Discussion: “… this in vitro system is nevertheless still far-removed from in vivo T cell activation, where the microenvironment is increasingly complex. […] By delineating the impact of stimulation strength in low-complexity systems, these data can form the basis for interpretation of future studies where additional variables may be explored.”

4) With only two biological replicates there is a question of statistical significance of the observations. Can the authors comment on the reproducibility of the mass cytometry experiment? Is there a way to attach a statistical likelihood to the possibility that the signaling trajectories are actually different for the different ligands, but this has been missed due to variability of the data and the limited number of replicates? This is an interesting cased where there is a lot of very detailed data from only two observations (plus additional flow cytometry data sets) and there is effectively only one technical replicate as I believe the two biological replicates were run at the same time on the machine with bar coding to distinguish them. Some discussion of how statistical assessment of the conclusion can be made would be very helpful.

We apologise for any confusion about the number of replicates included in mass cytometry experiments and lack of clarity about statistical analyses. Six biological replicates were examined by mass cytometry, although not all had data for all time points.

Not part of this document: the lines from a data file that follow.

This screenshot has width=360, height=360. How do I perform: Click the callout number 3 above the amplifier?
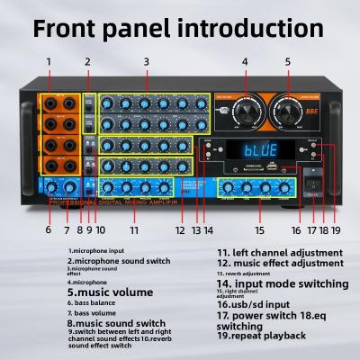pos(146,62)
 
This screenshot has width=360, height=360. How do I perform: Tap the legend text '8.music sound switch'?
pos(116,322)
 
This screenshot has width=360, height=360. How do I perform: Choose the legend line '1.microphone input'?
pos(95,251)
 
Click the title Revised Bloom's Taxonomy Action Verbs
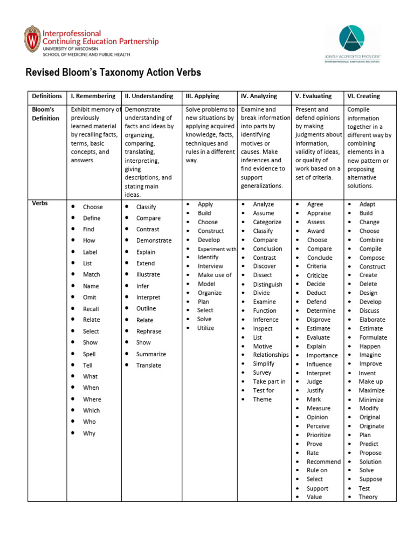click(x=114, y=73)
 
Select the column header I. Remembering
click(x=93, y=96)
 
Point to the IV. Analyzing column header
click(x=259, y=96)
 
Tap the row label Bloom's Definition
click(x=45, y=114)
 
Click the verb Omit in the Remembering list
click(x=90, y=298)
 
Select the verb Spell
click(x=89, y=354)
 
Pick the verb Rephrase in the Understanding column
click(x=149, y=332)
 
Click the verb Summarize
click(x=151, y=354)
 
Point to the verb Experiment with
click(x=217, y=249)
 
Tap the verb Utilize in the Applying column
click(x=205, y=328)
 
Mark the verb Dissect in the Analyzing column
click(x=263, y=275)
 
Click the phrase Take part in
click(x=269, y=382)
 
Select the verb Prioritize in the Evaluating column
click(x=319, y=435)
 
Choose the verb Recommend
click(x=323, y=461)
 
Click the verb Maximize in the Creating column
click(x=372, y=390)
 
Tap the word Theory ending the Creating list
click(x=368, y=497)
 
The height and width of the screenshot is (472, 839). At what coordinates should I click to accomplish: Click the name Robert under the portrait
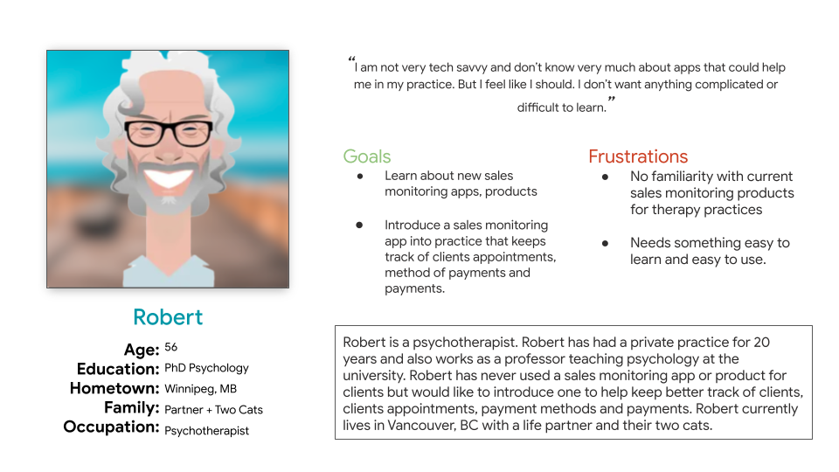[168, 317]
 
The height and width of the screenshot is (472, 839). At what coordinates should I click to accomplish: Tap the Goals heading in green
[367, 156]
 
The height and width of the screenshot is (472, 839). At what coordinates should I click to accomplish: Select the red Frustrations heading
[638, 156]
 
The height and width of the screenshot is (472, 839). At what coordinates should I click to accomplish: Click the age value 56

We have added tables delineating the replicate structure and statistics for replicate measurements of individual signalling molecules and multidimensional phenotypes (new Supplementary files 1 and 5).

We have also added an expanded description of the cydar method for mass cytometry differential abundance analysis:

“To test for differential abundance of cells with any combinatorial phenotype, agnostic to cellular density or clustering patterns, we employed cytometry differential abundance testing in R (cydar, (A. T. L. Lun et al., 2017)). This method takes advantage of the consistent staining achieved with sample barcoding, along with the count-based nature of single cell data, to find regions of the high-dimensional marker space occupied significantly more or less frequently by cells from a particular condition. This is achieved by filling the marker space with hyperspheres, comparing cellular abundances within each hypersphere across conditions, and controlling the false discovery rate across the marker space.”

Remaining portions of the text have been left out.